Georgia's Republican incumbent governor, Brian Kemp, decisively won a second term after withstanding Trump's pressure campaign to overturn the 2020 result. Arizona is the nation's fifth swing state, a status that's solidified with each new election.

Nevada, which Democratic presidential candidates carried in 2016 and 2020, is on the political radar as a possible battleground. GOP candidate Joe Lombardo unseated Democratic incumbent Gov. Steve Sisolak after a campaign in which Lombardo supported Trump but affirmed in an October debate there was no evidence of outcome-changing fraud.

"For all of the election denialism that was pushed by Trump and his allies in 2020, these other candidates who had his endorsements, by and large, they have conceded and conceded gracefully," said Jessica Taylor, Senate and governors editor for the nonpartisan Cook Political Report. "The fact that is noteworthy tells us where we are with our politics."

Whether Lake would do the same, if she wins, is an open question.

Would Lake accept a loss?


Lake has not said whether she would concede if she loses, instead dodging the question in national media interviews. She said last month on ABC News she would accept the result if the election was "fair, honest, and transparent."

She has spent the days since the election raising concerns about the length of the count and going on the offensive, attacking Republican election officials in Maricopa County and pledging to call a special session to reform elections if she becomes Arizona's 24th governor.

Lake has said she has "absolute 100% confidence" she will win as ballots dropped off on Election Day were added to vote tallies.
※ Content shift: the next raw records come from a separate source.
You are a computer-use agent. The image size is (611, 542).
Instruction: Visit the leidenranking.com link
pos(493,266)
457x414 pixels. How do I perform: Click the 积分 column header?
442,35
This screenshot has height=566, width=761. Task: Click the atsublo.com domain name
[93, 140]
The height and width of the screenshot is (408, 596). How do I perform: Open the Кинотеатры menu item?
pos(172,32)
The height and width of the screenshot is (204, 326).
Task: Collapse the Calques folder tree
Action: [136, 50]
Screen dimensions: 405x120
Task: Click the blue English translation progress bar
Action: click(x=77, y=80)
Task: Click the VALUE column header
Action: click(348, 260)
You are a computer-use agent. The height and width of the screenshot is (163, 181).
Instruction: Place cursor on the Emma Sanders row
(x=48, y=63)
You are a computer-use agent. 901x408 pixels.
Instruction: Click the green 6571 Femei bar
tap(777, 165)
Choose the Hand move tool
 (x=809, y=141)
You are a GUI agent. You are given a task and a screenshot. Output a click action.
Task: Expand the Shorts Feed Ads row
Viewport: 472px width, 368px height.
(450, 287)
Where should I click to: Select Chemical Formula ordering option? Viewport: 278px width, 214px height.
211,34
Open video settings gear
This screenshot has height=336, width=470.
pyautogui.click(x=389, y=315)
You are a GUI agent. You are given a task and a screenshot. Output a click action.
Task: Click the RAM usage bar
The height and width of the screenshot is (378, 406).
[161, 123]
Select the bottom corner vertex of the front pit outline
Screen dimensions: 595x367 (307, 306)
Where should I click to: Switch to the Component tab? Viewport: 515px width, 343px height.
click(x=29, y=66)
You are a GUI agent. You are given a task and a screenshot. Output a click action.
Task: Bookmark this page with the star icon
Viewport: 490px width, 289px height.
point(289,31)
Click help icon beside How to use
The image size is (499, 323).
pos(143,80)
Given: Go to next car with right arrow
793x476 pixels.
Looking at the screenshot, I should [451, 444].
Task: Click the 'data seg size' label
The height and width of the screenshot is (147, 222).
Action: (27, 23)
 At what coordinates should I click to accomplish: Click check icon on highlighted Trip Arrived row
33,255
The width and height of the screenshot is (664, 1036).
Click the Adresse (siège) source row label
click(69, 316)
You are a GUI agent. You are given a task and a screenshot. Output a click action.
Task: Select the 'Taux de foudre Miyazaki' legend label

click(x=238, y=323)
Those ballots favored Republicans in 2020, flipping the prior voting patterns that saw more Democratic votes come in on Election Day.

County election officials have warned that counting ballots can take several days or more than a week, a timeframe attributable to several factors, including the process it takes to verify and count late arriving mail-in ballots.

Tight races often are not called by media organizations like the Associated Press while large numbers of ballots are left to tally.

"Arizona is a really good example of, right now, the need for patience," Lydgate said. "Over and over again from election officials (we hear) that it's accuracy over speed and in America we count every legal vote. We're going to have to wait and see how it all plays out."

Reach reporter Stacey Barchenger at stacey.barchenger@arizonarepublic.com or 480-416-5669. Follow her on Twitter @sbarchenger.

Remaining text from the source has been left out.